_WHAT THE EXERCISE ASKS:_ Reproduce word for word the part of the records that opens with the line containing "You are a computer-use" and runs to the end of the records, including both ends.

########

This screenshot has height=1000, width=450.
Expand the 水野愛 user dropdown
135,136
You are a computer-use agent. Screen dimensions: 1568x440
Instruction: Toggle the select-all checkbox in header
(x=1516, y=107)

########

_EXERCISE ANSWER:_
You are a computer-use agent. Screen dimensions: 1568x440
Instruction: Toggle the select-all checkbox in header
(x=1516, y=107)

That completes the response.